# Avis iPhone 8 plus et iPhone XR



## tioducato (8 Décembre 2018)

Bonjour aa tous, 
j'ai besoin de me décider pour un nouvel iPhone 
j'ai actuellement depuis 5 ans un iPhone 5S , je voudrais changer et j'hésite entre le 8plus et le XR 
Pourriez vous m'aider a me décider 
merci de votre aide


----------



## lostOzone (9 Décembre 2018)

XR le 8 plus est très bien mais l’écran non borderless est complètement daté.


----------



## Jura39 (9 Décembre 2018)

Xr sans hésitation


----------



## ibabar (11 Décembre 2018)

_ L'appareil photo du XR sera aussi meilleur que celui du 8 Plus (malgré 2 capteurs sur celui-ci).
_ Attention toutefois à la taille d'écran car le ratio n'est pas le même (19.5/9 vs 16/9), donc pour une vidéo style YouTube - à vérifier - mais la taille d'image sera plus grande sur le 8 Plus (à moins d'aimer regarder une vidéo tronquée en haut et en bas et sur un côté par l'encoche!).
_ Attention aussi à la taille du device: j'étais aux anges quand je suis passé du 4 au 6 Plus (3.5" vers 5.5") mais l'usage à une main est impossible (à moins de jouer à l'équilibriste et de risquer pas mal de chutes).

__TÂCHE À RÉALISER__:
Dans la discussion comparant l'iPhone 8 Plus et l'iPhone XR, extrayez tout ce qui va de « ## tioducato (8 » jusqu'à « lostOzone (9 Décembre 2018) », sans rien modifier.

__DONNÉES FOURNIES__:
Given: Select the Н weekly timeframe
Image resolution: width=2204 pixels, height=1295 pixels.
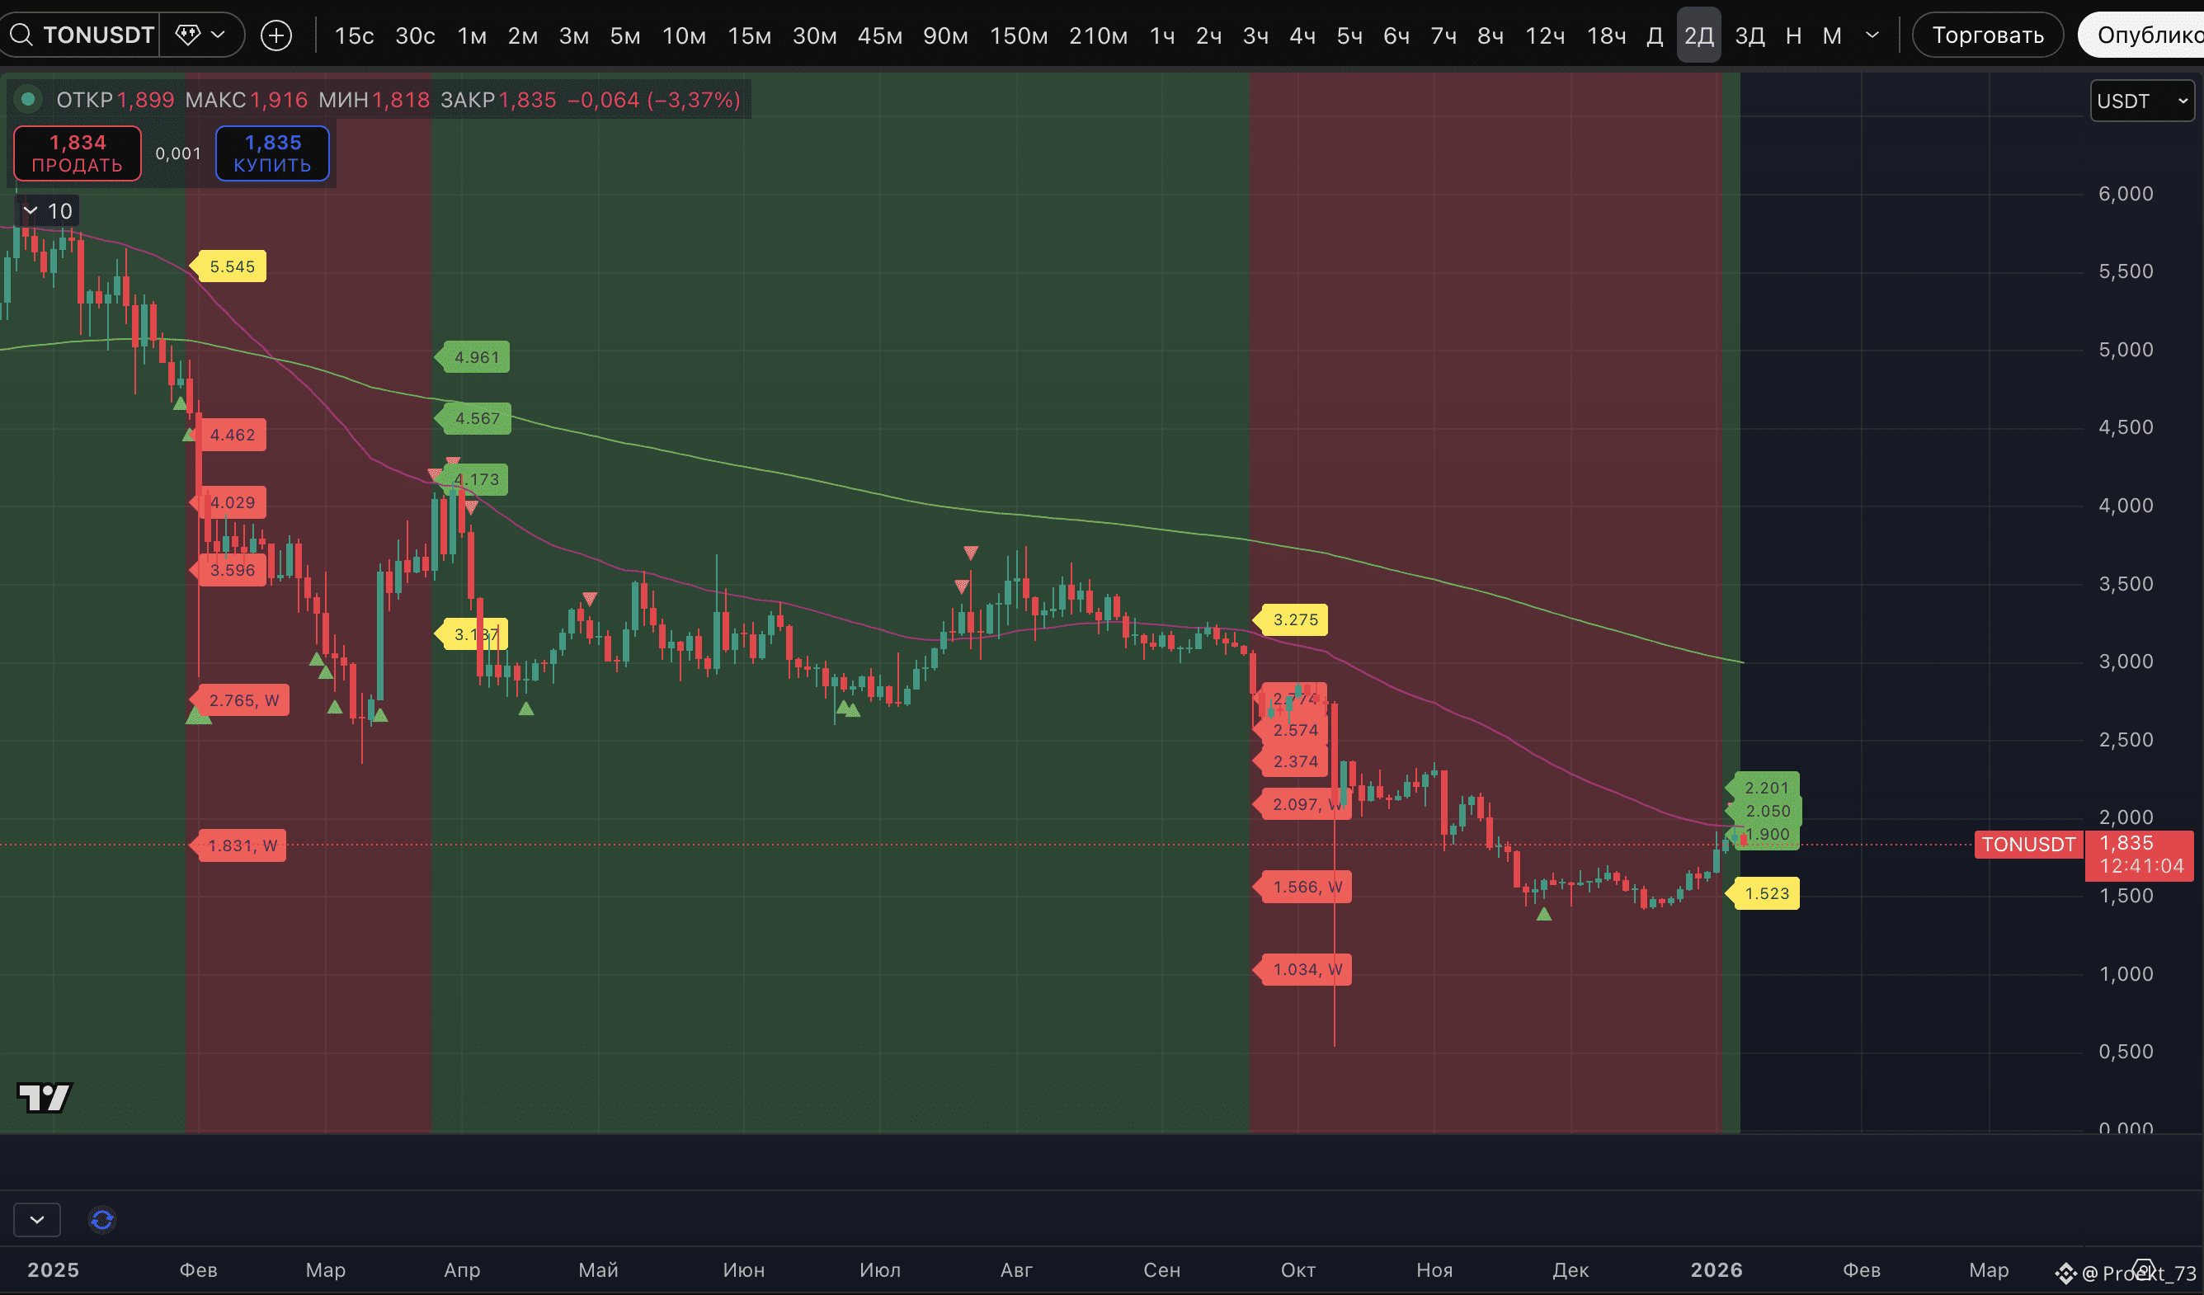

__RÉSULTAT DE L'EXERCICE__:
## tioducato (8 Décembre 2018)

Bonjour aa tous, 
j'ai besoin de me décider pour un nouvel iPhone 
j'ai actuellement depuis 5 ans un iPhone 5S , je voudrais changer et j'hésite entre le 8plus et le XR 
Pourriez vous m'aider a me décider 
merci de votre aide


----------



## lostOzone (9 Décembre 2018)